The Elemental Knight.
So I have a knight. Now let's make his armor stronger (earth), but make him faster by enchanting his boots (air). And let's give him two swords because dual-wielding is cool, one enchanted with fire and one with water (chilled to ice). And now we have a super fast, super tough guy wading through the battlefield, cooking other knights in their armor and freezing peasants. And your reaction is "That's awesome!" right?
And now we run into the problem with PNP Magic, and that's that it doesn't hold up to critical thinking. I mean, think about what we have for the above: super strong materials, a source of heat, and a source of water. Which means that realistically, the wizard who enchanted all that stuff should be making a better use of his time and create an Elemental Steam Tank. And now Elemental Knight is Elemental Tank Driver, which while cool isn't really what you're going for. You might think you can avoid this because the steam engine wasn't invented yet, but consider that Romans experimented with steam power. If they had magic to help power it, it probably would have happened almost 2,000 years earlier.
The fact is that technology drives design, and your tech (magic in this case) is going to impact whether or not shields are useful. You can't just ignore it because you assume it's going to be an arms race where things cancel out.
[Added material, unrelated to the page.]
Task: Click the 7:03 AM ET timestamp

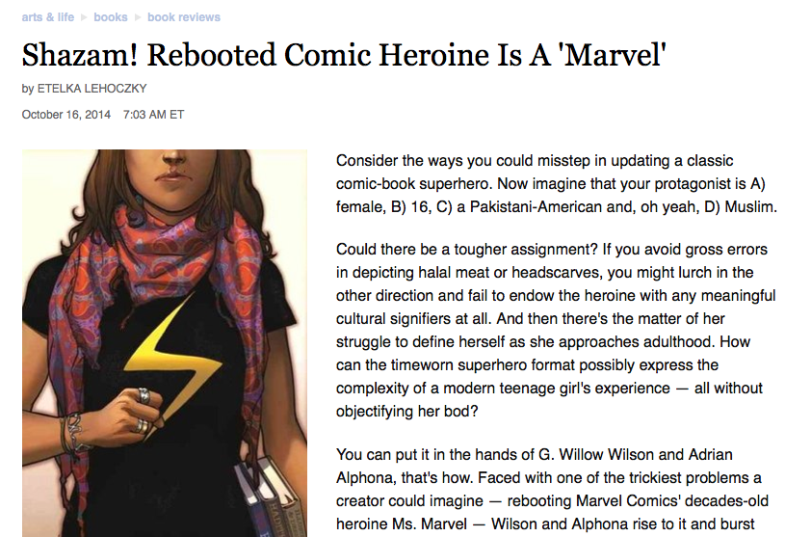Action: 154,115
Now, there's nothing wrong with PNP Magic if that's what you're going for, and it doesn't prevent your story from being enjoyable. But in that case you might as well throw your hands in the air and use shields just because. So let's look at ways magic could make shields viable.
The problem with shields
In our reality, the problem with shields is the weight/effectiveness ratio isn't great for knights. If you make it big and strong enough to be useful, you can't carry the thing around. Make it light enough to use, and it's too small or weak to be effective. Magic can help this in several ways - stronger materials? Now you can have a big wooden shield that will hold up to another knight's blows, and suddenly our equation has changed - maybe it does make sense to carry that shield.
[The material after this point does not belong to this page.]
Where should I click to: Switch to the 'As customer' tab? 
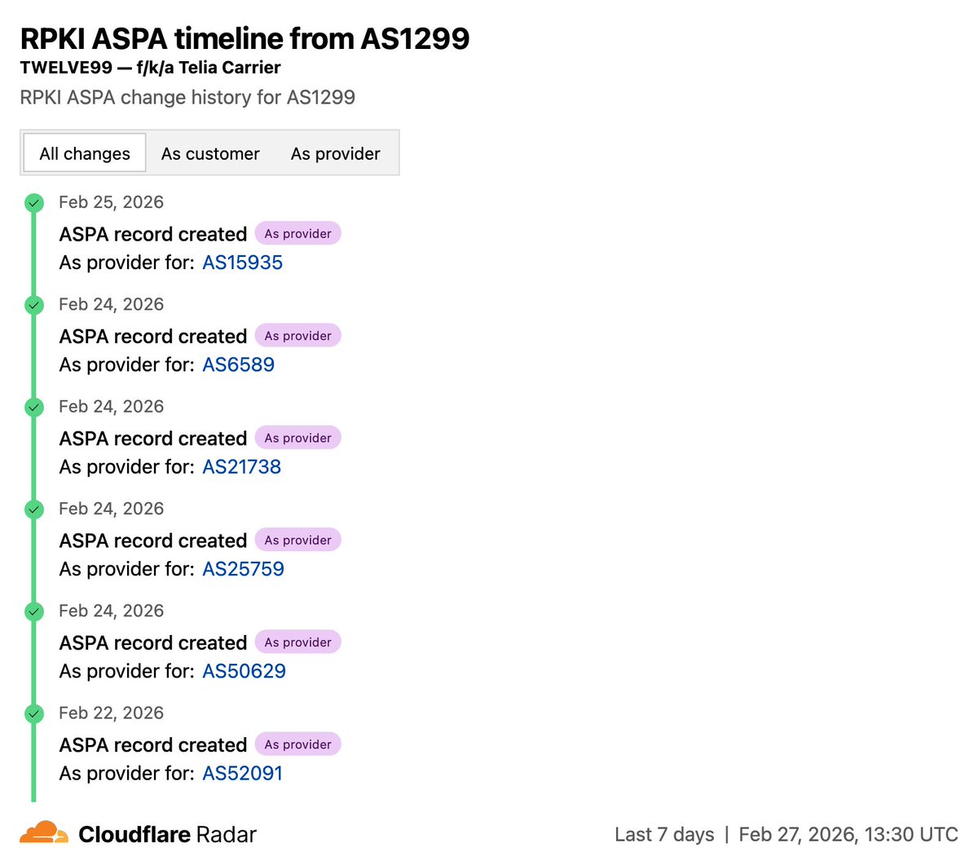click(x=210, y=153)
Another possibility is versatility. This depends on your enchanting system, but consider that maybe items can only be enchanted so far, and there's a lot of enchantments you want to put on armor, right? Beyond making it stronger you might want to make it self-cooling, self-repairing, summonable, operates in water... there's a long list. But a shield is pretty much just a shield - you can make that thing as tough as possible given your constraints. So maybe with magic it's not the case that a knight's armor can take the same blows a shield can - maybe your shield is much more effective at stopping blows, and the armor is there to keep you alive when you mess up.